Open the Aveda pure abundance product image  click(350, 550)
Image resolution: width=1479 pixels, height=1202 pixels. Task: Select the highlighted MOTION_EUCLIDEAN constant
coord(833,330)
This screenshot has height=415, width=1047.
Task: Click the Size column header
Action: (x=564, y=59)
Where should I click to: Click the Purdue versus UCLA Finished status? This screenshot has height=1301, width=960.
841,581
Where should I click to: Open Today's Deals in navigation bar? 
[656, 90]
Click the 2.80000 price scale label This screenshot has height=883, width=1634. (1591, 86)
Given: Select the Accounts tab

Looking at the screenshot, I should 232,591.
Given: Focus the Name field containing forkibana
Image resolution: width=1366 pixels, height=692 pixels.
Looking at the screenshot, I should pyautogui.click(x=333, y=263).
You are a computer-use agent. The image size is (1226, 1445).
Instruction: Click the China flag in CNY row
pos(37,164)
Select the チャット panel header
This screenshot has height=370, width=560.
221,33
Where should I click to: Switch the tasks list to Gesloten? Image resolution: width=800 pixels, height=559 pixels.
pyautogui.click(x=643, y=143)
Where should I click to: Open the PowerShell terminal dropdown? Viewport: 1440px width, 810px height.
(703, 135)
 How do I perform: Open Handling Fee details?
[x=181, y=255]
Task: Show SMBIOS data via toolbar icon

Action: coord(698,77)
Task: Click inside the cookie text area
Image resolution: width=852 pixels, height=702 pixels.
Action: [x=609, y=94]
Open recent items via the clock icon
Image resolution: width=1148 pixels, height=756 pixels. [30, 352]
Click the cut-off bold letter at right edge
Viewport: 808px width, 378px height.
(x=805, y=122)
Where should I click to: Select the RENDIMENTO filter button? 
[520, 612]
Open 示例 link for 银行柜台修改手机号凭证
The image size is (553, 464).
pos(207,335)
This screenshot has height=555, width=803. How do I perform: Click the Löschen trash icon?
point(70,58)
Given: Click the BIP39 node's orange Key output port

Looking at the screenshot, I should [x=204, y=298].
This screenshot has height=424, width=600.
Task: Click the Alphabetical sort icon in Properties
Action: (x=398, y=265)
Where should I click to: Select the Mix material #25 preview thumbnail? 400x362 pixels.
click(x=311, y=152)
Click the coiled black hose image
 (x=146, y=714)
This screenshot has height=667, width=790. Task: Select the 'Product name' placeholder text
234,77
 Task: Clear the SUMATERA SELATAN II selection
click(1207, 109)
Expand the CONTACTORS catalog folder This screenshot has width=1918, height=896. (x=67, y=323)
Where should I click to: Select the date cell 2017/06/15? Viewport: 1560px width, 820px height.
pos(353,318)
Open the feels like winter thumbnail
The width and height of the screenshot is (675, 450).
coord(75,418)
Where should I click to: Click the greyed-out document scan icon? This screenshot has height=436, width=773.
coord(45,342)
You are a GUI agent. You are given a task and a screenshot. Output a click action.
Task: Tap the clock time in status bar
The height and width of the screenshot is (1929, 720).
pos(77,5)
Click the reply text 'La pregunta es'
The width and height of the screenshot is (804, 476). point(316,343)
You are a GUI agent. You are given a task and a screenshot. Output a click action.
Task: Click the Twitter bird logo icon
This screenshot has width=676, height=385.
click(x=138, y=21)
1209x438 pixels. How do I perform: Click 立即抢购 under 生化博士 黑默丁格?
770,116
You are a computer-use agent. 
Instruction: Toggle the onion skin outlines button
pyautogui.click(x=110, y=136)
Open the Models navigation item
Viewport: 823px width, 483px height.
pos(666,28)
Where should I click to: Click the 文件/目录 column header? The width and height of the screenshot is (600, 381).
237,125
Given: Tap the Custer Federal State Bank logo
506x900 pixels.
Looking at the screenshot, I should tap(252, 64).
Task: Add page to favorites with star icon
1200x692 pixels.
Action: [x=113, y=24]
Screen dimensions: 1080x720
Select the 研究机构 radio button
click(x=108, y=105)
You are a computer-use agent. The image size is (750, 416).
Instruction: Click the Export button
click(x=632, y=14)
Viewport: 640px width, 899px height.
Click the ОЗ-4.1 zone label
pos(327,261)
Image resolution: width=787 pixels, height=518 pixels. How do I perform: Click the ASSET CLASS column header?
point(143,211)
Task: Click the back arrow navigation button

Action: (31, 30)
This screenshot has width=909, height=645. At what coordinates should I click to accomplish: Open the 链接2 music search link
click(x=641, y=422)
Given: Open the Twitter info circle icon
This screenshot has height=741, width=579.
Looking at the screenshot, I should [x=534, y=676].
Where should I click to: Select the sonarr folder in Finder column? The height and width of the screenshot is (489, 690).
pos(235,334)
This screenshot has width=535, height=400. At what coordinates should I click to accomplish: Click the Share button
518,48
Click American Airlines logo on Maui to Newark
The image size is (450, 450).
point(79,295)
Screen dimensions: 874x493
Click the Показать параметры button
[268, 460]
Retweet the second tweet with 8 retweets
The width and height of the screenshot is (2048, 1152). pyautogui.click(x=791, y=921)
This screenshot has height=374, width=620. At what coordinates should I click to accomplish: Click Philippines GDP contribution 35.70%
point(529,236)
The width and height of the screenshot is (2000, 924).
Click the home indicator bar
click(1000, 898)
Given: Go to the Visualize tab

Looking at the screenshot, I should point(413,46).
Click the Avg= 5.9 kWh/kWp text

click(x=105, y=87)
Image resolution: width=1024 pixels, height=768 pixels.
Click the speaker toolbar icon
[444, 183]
++++++++++
Requirement | The response must consist of all the data, reproduced without alteration.

Result below |
Open the Aveda pure abundance product image  click(350, 550)
Image resolution: width=1479 pixels, height=1202 pixels. Task: Select the highlighted MOTION_EUCLIDEAN constant
coord(833,330)
This screenshot has height=415, width=1047.
Task: Click the Size column header
Action: (x=564, y=59)
Where should I click to: Click the Purdue versus UCLA Finished status? This screenshot has height=1301, width=960.
841,581
Where should I click to: Open Today's Deals in navigation bar? 
[656, 90]
Click the 2.80000 price scale label This screenshot has height=883, width=1634. (1591, 86)
Given: Select the Accounts tab

Looking at the screenshot, I should 232,591.
Given: Focus the Name field containing forkibana
Image resolution: width=1366 pixels, height=692 pixels.
Looking at the screenshot, I should pyautogui.click(x=333, y=263).
You are a computer-use agent. The image size is (1226, 1445).
Instruction: Click the China flag in CNY row
pos(37,164)
Select the チャット panel header
This screenshot has height=370, width=560.
221,33
Where should I click to: Switch the tasks list to Gesloten? Image resolution: width=800 pixels, height=559 pixels.
pyautogui.click(x=643, y=143)
Where should I click to: Open the PowerShell terminal dropdown? Viewport: 1440px width, 810px height.
(703, 135)
 How do I perform: Open Handling Fee details?
[x=181, y=255]
Task: Show SMBIOS data via toolbar icon

Action: coord(698,77)
Task: Click inside the cookie text area
Image resolution: width=852 pixels, height=702 pixels.
Action: [x=609, y=94]
Open recent items via the clock icon
Image resolution: width=1148 pixels, height=756 pixels. [30, 352]
Click the cut-off bold letter at right edge
Viewport: 808px width, 378px height.
(x=805, y=122)
Where should I click to: Select the RENDIMENTO filter button? 
[520, 612]
Open 示例 link for 银行柜台修改手机号凭证
The image size is (553, 464).
pos(207,335)
This screenshot has height=555, width=803. How do I perform: Click the Löschen trash icon?
point(70,58)
Given: Click the BIP39 node's orange Key output port

Looking at the screenshot, I should [x=204, y=298].
This screenshot has height=424, width=600.
Task: Click the Alphabetical sort icon in Properties
Action: (x=398, y=265)
Where should I click to: Select the Mix material #25 preview thumbnail? 400x362 pixels.
click(x=311, y=152)
Click the coiled black hose image
 (x=146, y=714)
This screenshot has height=667, width=790. Task: Select the 'Product name' placeholder text
234,77
 Task: Clear the SUMATERA SELATAN II selection
click(1207, 109)
Expand the CONTACTORS catalog folder This screenshot has width=1918, height=896. (x=67, y=323)
Where should I click to: Select the date cell 2017/06/15? Viewport: 1560px width, 820px height.
pos(353,318)
Open the feels like winter thumbnail
The width and height of the screenshot is (675, 450).
coord(75,418)
Where should I click to: Click the greyed-out document scan icon? This screenshot has height=436, width=773.
coord(45,342)
You are a GUI agent. You are given a task and a screenshot. Output a click action.
Task: Tap the clock time in status bar
The height and width of the screenshot is (1929, 720).
pos(77,5)
Click the reply text 'La pregunta es'
The width and height of the screenshot is (804, 476). point(316,343)
You are a GUI agent. You are given a task and a screenshot. Output a click action.
Task: Click the Twitter bird logo icon
This screenshot has width=676, height=385.
click(x=138, y=21)
1209x438 pixels. How do I perform: Click 立即抢购 under 生化博士 黑默丁格?
770,116
You are a computer-use agent. 
Instruction: Toggle the onion skin outlines button
pyautogui.click(x=110, y=136)
Open the Models navigation item
Viewport: 823px width, 483px height.
pos(666,28)
Where should I click to: Click the 文件/目录 column header? The width and height of the screenshot is (600, 381).
237,125
Given: Tap the Custer Federal State Bank logo
506x900 pixels.
Looking at the screenshot, I should tap(252, 64).
Task: Add page to favorites with star icon
1200x692 pixels.
Action: [x=113, y=24]
Screen dimensions: 1080x720
Select the 研究机构 radio button
click(x=108, y=105)
You are a computer-use agent. The image size is (750, 416).
Instruction: Click the Export button
click(x=632, y=14)
Viewport: 640px width, 899px height.
Click the ОЗ-4.1 zone label
pos(327,261)
Image resolution: width=787 pixels, height=518 pixels. How do I perform: Click the ASSET CLASS column header?
point(143,211)
Task: Click the back arrow navigation button

Action: (31, 30)
This screenshot has width=909, height=645. At what coordinates should I click to accomplish: Open the 链接2 music search link
click(x=641, y=422)
Given: Open the Twitter info circle icon
This screenshot has height=741, width=579.
Looking at the screenshot, I should [x=534, y=676].
Where should I click to: Select the sonarr folder in Finder column? The height and width of the screenshot is (489, 690).
pos(235,334)
This screenshot has width=535, height=400. At what coordinates should I click to accomplish: Click the Share button
518,48
Click American Airlines logo on Maui to Newark
The image size is (450, 450).
point(79,295)
Screen dimensions: 874x493
Click the Показать параметры button
[268, 460]
Retweet the second tweet with 8 retweets
The width and height of the screenshot is (2048, 1152). pyautogui.click(x=791, y=921)
This screenshot has height=374, width=620. At what coordinates should I click to accomplish: Click Philippines GDP contribution 35.70%
point(529,236)
The width and height of the screenshot is (2000, 924).
Click the home indicator bar
click(1000, 898)
Given: Go to the Visualize tab

Looking at the screenshot, I should point(413,46).
Click the Avg= 5.9 kWh/kWp text

click(x=105, y=87)
Image resolution: width=1024 pixels, height=768 pixels.
Click the speaker toolbar icon
[444, 183]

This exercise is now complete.